Die Fronten sind verhärtet. Dabei ändert sich zunächst einmal nicht viel. Schon jetzt haben die Bundesländer die Möglichkeit, Kulturgut als national wertvoll einzustufen und damit deren Ausfuhr zu verhindern. 2700 Objekte sind bislang in diese Verzeichnisse nationalen Kulturguts eingetragen, die Entscheidung darüber treffen Sachverständigengremien in den Ländern. Und schon jetzt gilt EU-weit eine Ausfuhrgenehmigungspflicht für Kunstwerke ab einer bestimmten Wert- und Altersgrenze, wenn sie in ein Nicht-EU-Land verkauft werden sollen.
"Was neu dazu kommt ist, dass wir Ausfuhrregeln auch für den europäischen Binnenmarkt formulieren wollen, so wie es fast alle anderen europäischen Nachbarn längst praktizieren."
Ein Schlupfloch wird gestopft
Damit aber schließt Grütters ein Schlupfloch, das es dem Handel bisher erlaubte, den nationalen Kulturgutschutz zu umgehen. Denn bisher genügte es, bei Verkaufsabsicht das gute Stück nach London oder Madrid zu bringen. Von dort ging es meist ungehindert zu Sotheby's nach New York. Das sei legitim, argumentiert der Kunsthandel, der Kunstmarkt sei schon zu allen Zeiten international gewesen. Sammler sorgen sich vor allem um die freie Verkäuflichkeit von Werken der klassischen Moderne und der Nachkriegszeit. Viele würden ihre Sammlungen noch schnell ins Ausland bringen, berichtet Kristian Jarmuschek, Vorsitzender des Bundesverbands Deutscher Galerien und Kunsthändler.
"Diese Reaktion gibt es. Die Spediteure können das im Moment beschrieben, also Sie können ja mal versuchen, zu fragen, ich müsste jetzt etwas nach London bringen wann Sie dann den nächsten Termin bekommen. Und zum anderen ist es so, dass bei uns beim BVDG sehr viele Anwälte anrufen, die also auch Vermögensverwalter, die fragen: Was soll ich meinen Kunden denn sagen?"
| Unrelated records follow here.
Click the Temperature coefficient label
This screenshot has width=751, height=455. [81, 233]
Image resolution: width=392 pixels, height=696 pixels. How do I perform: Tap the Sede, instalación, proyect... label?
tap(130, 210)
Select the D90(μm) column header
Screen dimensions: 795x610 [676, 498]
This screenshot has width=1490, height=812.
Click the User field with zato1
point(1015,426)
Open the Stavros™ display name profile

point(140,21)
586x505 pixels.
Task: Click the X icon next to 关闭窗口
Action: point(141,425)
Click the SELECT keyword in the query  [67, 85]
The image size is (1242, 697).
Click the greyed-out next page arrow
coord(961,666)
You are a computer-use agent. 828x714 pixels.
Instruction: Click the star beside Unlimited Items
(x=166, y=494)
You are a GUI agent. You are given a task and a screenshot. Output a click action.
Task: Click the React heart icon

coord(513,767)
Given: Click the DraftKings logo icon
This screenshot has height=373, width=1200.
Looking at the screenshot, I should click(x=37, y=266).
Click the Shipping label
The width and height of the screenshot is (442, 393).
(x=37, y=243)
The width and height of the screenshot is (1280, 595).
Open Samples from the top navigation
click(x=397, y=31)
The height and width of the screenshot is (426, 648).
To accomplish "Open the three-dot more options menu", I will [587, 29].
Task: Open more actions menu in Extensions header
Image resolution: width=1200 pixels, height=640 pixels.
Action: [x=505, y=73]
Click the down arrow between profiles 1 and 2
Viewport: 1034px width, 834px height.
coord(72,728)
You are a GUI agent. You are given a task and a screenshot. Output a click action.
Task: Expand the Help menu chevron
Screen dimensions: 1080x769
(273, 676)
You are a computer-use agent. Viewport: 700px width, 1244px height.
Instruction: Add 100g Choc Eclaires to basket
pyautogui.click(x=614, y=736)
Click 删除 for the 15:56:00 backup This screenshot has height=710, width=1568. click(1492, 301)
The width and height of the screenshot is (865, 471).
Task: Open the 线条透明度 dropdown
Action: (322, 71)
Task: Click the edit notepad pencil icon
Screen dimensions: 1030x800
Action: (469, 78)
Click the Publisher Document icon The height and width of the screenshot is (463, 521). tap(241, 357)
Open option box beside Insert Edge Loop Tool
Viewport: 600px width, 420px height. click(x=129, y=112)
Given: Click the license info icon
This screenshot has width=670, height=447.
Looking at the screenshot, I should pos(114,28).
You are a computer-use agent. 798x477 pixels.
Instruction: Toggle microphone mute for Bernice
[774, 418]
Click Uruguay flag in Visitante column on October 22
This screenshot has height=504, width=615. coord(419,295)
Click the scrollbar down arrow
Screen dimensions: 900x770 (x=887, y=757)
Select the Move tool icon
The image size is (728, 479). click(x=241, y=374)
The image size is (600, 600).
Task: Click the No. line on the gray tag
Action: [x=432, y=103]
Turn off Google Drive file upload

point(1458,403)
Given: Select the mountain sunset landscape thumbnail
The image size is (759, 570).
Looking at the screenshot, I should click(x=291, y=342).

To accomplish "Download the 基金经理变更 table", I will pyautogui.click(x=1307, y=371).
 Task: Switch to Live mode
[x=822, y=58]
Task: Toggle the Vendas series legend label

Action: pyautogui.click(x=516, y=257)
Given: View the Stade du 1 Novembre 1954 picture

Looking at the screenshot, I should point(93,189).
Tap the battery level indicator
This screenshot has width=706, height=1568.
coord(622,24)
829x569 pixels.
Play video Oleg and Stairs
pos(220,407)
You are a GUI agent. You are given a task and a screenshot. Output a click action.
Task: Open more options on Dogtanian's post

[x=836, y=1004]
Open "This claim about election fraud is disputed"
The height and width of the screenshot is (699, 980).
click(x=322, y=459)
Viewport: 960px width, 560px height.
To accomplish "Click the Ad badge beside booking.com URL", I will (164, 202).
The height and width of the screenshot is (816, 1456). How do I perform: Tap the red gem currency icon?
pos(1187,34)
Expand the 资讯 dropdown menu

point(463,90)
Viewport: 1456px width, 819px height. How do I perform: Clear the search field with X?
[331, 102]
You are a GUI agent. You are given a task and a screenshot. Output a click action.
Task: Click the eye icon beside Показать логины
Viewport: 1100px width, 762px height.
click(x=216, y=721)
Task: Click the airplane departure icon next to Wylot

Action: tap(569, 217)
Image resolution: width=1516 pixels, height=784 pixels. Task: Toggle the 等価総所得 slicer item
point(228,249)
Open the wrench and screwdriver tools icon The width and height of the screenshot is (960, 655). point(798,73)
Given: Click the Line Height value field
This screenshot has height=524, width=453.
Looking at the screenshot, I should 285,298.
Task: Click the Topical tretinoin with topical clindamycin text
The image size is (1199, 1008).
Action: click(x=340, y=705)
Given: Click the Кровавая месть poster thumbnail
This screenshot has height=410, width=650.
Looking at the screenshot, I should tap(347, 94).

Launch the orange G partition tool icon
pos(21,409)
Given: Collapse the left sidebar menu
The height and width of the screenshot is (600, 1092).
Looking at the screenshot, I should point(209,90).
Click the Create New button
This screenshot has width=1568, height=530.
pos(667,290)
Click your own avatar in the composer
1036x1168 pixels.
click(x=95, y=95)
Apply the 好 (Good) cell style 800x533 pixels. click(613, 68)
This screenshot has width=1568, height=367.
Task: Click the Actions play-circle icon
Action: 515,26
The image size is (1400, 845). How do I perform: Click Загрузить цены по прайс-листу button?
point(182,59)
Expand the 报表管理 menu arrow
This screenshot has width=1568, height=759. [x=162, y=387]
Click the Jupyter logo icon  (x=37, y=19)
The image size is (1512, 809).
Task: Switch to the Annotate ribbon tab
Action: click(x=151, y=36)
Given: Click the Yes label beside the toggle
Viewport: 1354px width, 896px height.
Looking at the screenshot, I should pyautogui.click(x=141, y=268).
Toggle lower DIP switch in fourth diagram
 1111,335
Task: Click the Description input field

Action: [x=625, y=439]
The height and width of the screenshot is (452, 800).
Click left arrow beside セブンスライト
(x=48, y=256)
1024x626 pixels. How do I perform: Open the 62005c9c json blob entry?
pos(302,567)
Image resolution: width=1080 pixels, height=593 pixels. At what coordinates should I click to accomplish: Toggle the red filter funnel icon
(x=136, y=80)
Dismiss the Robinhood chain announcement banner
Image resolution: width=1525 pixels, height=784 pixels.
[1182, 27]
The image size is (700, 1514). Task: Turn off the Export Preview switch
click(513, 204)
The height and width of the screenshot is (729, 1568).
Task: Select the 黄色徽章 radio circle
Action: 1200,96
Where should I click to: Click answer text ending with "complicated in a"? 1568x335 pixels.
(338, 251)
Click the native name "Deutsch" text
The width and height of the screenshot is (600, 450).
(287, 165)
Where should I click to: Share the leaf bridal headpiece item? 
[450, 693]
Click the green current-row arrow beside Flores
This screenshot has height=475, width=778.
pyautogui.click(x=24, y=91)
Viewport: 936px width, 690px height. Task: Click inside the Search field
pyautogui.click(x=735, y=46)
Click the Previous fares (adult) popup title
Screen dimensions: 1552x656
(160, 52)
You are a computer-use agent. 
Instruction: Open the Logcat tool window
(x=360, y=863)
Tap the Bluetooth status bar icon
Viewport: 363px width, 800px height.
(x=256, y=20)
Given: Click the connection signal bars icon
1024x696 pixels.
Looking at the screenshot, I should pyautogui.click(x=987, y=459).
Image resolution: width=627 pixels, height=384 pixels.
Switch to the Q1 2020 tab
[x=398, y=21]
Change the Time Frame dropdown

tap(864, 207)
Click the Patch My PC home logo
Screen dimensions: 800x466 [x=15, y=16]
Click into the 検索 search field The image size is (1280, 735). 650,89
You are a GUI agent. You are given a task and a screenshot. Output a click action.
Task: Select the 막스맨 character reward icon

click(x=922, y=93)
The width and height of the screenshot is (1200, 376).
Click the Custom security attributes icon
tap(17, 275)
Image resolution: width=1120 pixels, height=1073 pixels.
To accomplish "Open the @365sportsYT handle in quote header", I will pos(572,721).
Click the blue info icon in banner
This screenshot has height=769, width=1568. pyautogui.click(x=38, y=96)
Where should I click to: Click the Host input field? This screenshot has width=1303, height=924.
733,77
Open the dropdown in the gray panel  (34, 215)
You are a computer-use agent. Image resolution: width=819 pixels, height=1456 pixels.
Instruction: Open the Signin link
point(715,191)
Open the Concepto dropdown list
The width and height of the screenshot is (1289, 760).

Die Sorge sei völlig unbegründet, versichert Grütters. Seit Monaten ist sie mit allen Beteiligten im Gespräch. Der Gesetzentwurf, der nun vom Kabinett verabschiedet werden soll, enthält bereits zahlreiche Änderungswünsche des Kunsthandels. Der aber ist noch immer nicht zufrieden. Über seinen Anwalt Peter Raue hat der Bundesverband eine 14-seitige Gegenerklärung verfasst. Die geplanten Neuregelungen seien nicht vereinbar mit dem Kunsthandel des 21. Jahrhunderts, heißt es darin.